** Directions **
Reproduce the records below exactly; the images should not appear.

[Stored records]
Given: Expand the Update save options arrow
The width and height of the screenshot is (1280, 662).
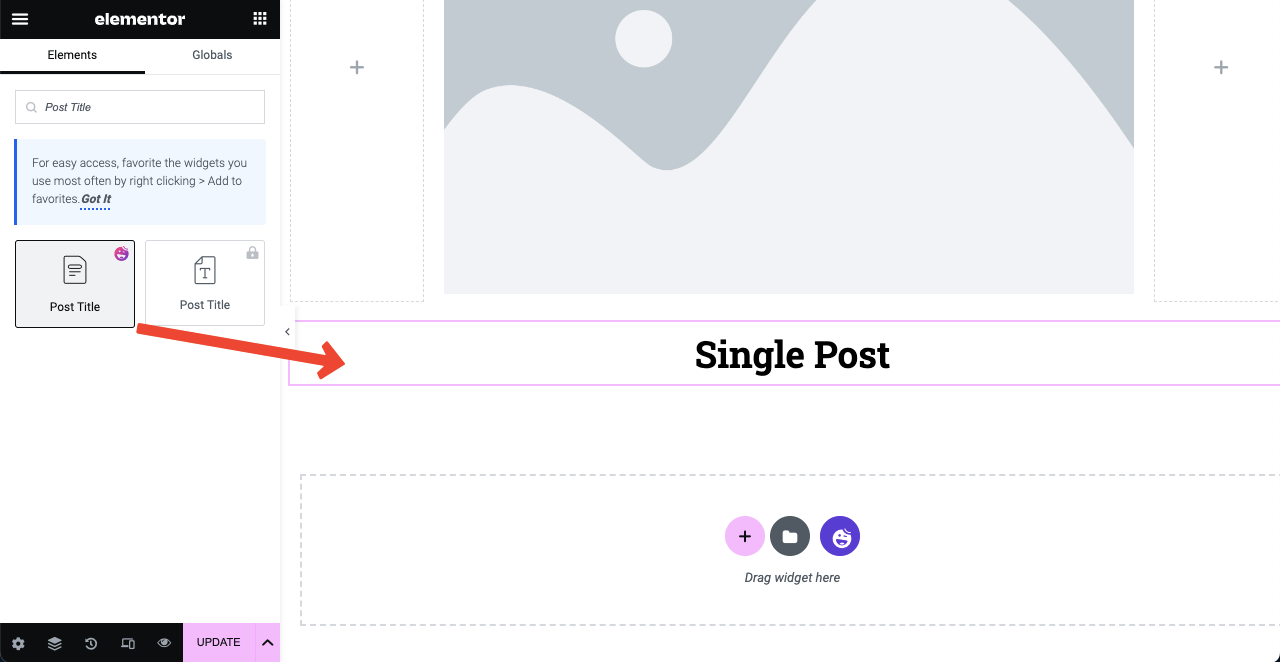Looking at the screenshot, I should click(268, 643).
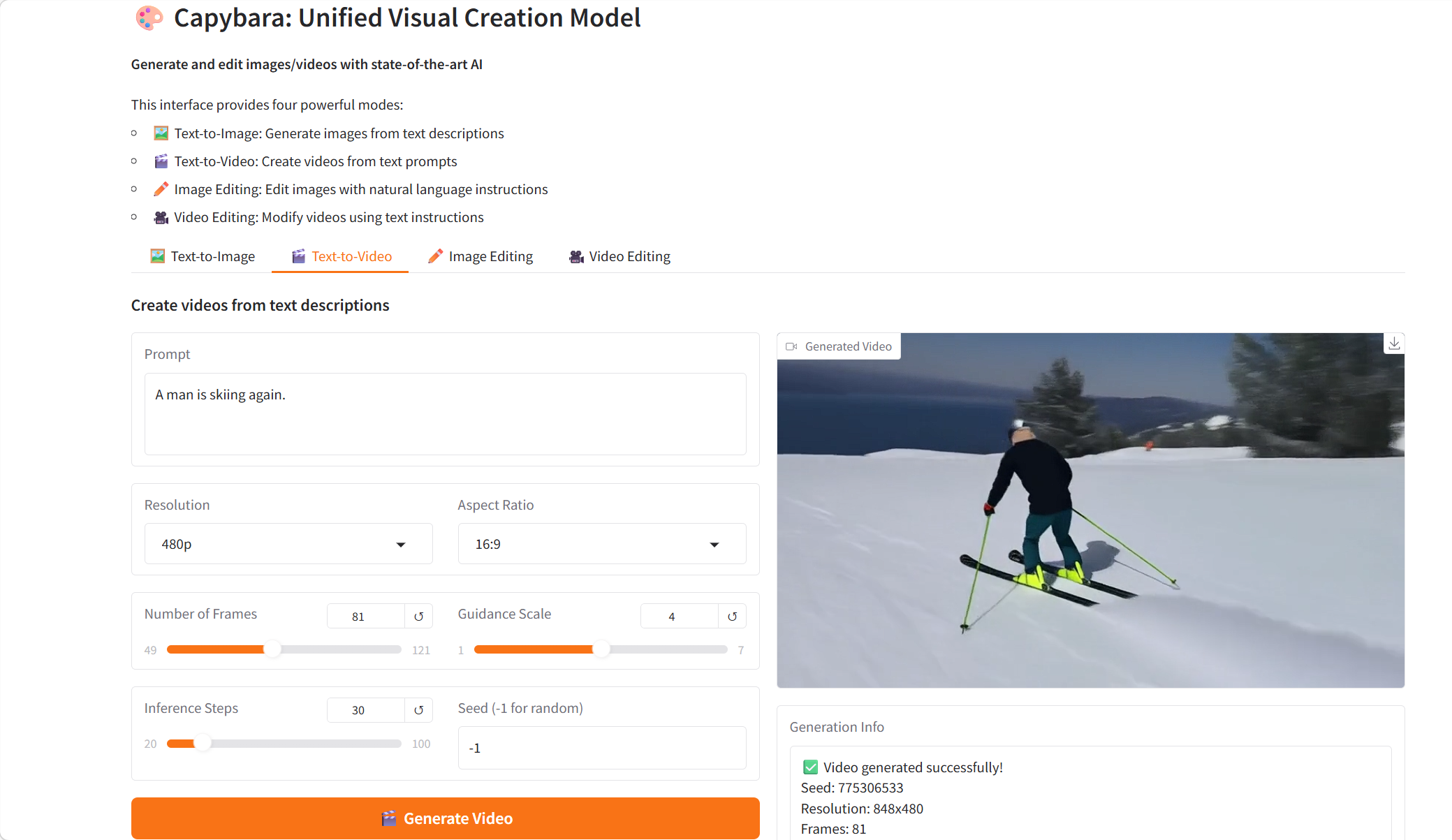The image size is (1452, 840).
Task: Click the camera icon on Video Editing tab
Action: coord(576,256)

** Solution to this problem **
Given: Expand the Update save options arrow
The width and height of the screenshot is (1280, 662).
Looking at the screenshot, I should click(268, 643).
The image size is (1452, 840).
Task: Click the camera icon on Video Editing tab
Action: coord(576,256)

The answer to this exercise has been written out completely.